- PODC 2022
Virtual experiments — a lab in the cloud
Measuring properties of things, be it molecules, computer systems, or markets, is the heart of the scientific method. Many of these real-world measurements can be simulated or replicated on a computer by physics simulations, data-driven, or inference-based methods. We call the combination of setup, compute, and analysis steps which measure a particular characteristic of an input system on a computer, a virtual-experiment.
Virtual experiments have unique characteristics compared to other workflows of tasks: multiple virtual-experiments could be available for measuring the same characteristic using different methods or tools, each best suited for a particular set of objectives; they could also require long execution times and process or produce large amounts of data over many nodes, necessitating a robust support to ensure completion, re-use of outputs from previous calculations, and efficient handling of data movement between steps of the virtual-experiment.

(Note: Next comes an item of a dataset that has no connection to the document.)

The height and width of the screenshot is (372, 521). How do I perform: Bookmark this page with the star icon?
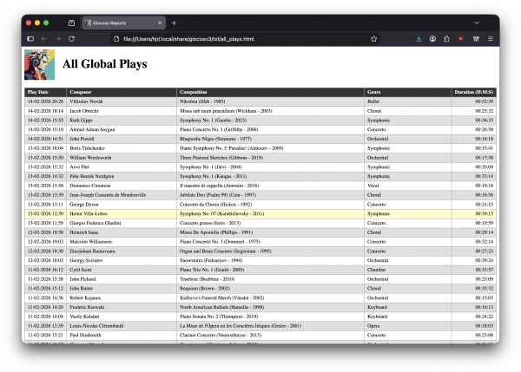click(x=373, y=39)
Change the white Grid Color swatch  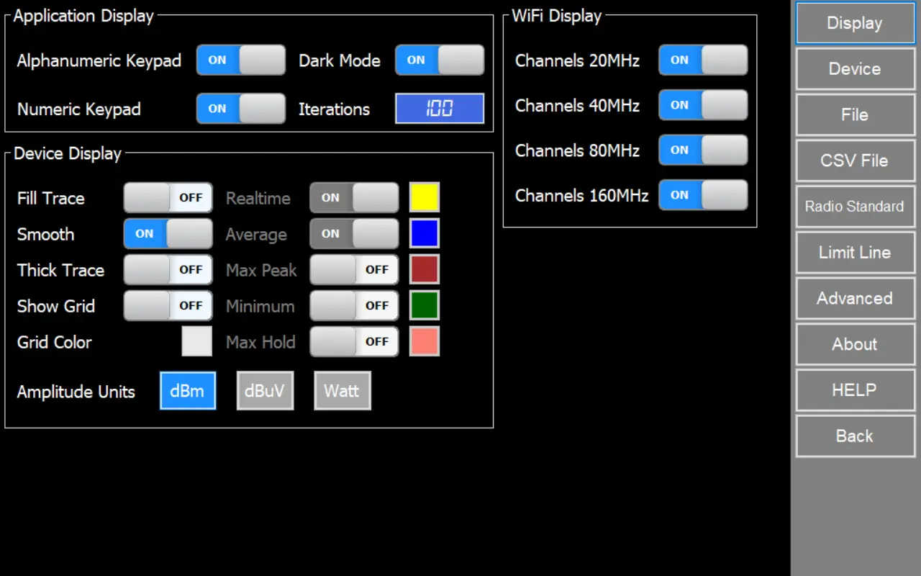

Since 2015 we have been developing technologies for developing and executing virtual-experiments driven by our work with collaborators in UK and beyond on materials design. Two technologies in particular have come out of this work: Datashim and the Simulation Toolkit for Scientific Discovery (ST4SD) Runtime.
A runtime compatible with cloud and HPC that supports AI-surrogate development
The ST4SD runtime allows scientists to create and run virtual-experiments. It provides features like flexible memoization, robust execution support, and deployment of the same virtual-experiment across classic HPC and cloud. Our current work includes specific support for creating and using AI surrogates of physical models; this includes the ability to automatically create AI-powered surrogate versions of physics-based virtual-experiments once the core surrogate model is provided.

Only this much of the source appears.